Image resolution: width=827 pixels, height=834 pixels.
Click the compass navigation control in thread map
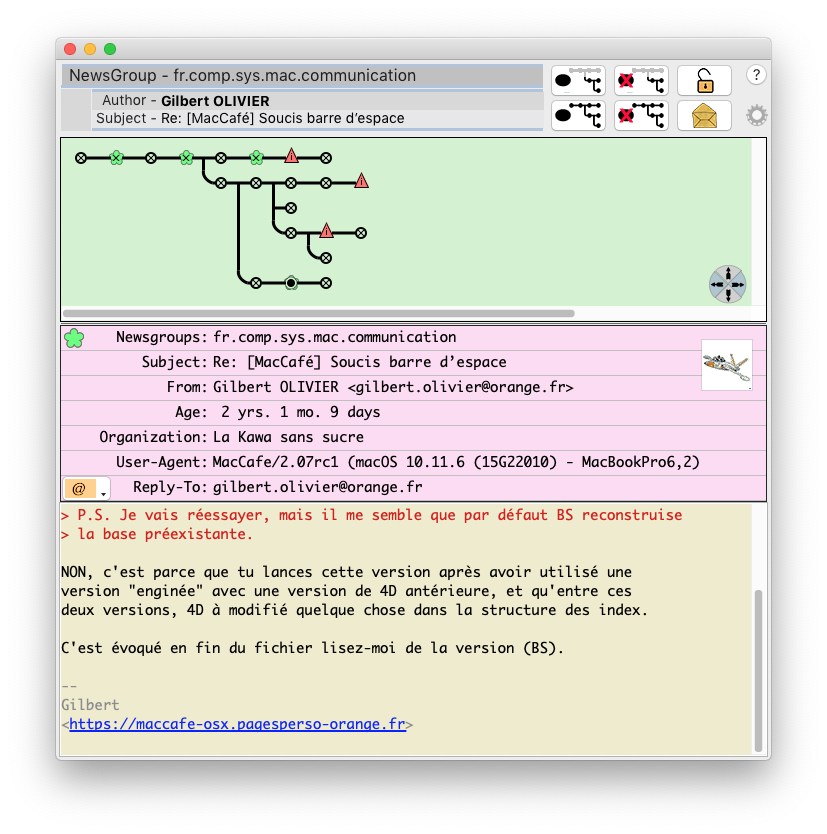click(727, 284)
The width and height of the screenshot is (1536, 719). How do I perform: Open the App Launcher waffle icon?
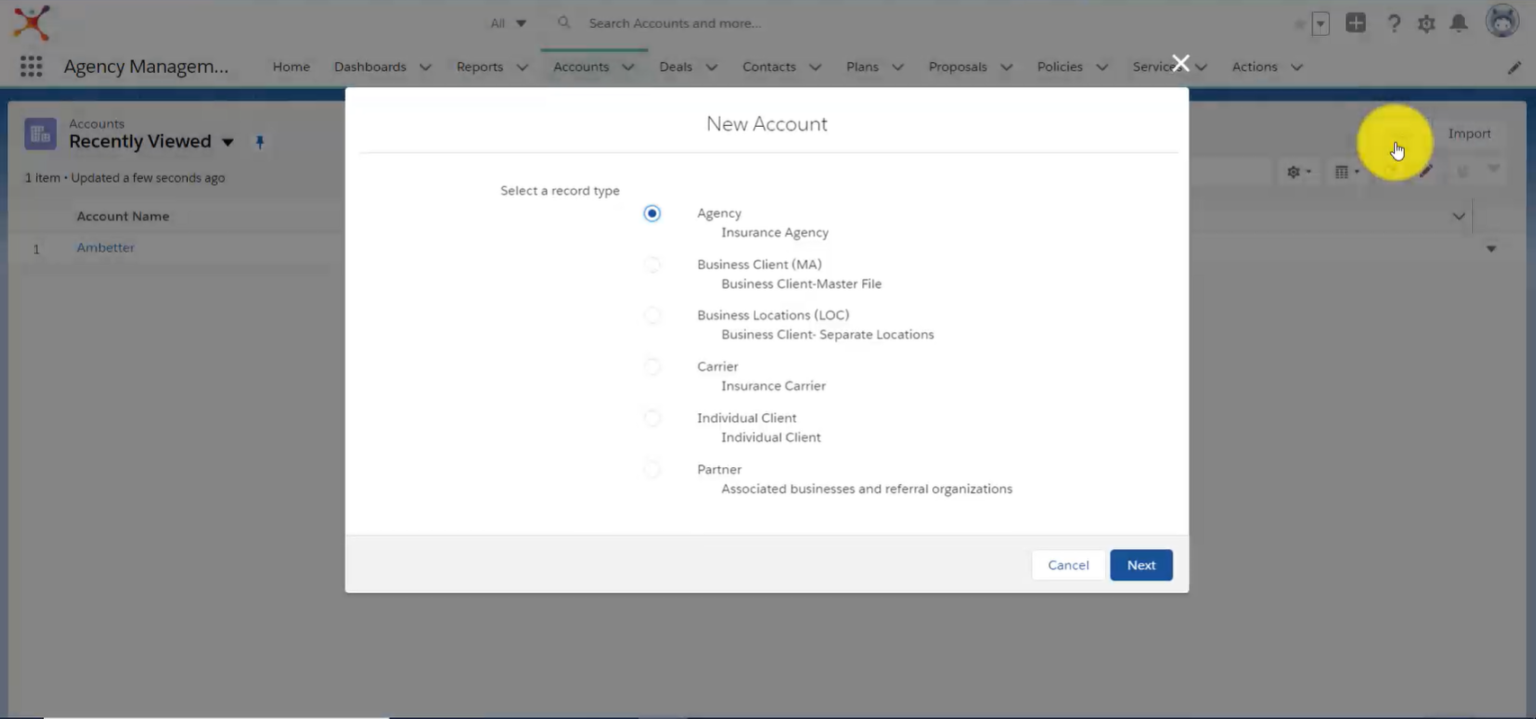31,66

###

What to do:
Pictures stay out, but every record above is to be returned exactly.

Result of the exercise:
Image resolution: width=827 pixels, height=834 pixels.
Click the compass navigation control in thread map
click(727, 284)
The width and height of the screenshot is (1536, 719). How do I perform: Open the App Launcher waffle icon?
31,66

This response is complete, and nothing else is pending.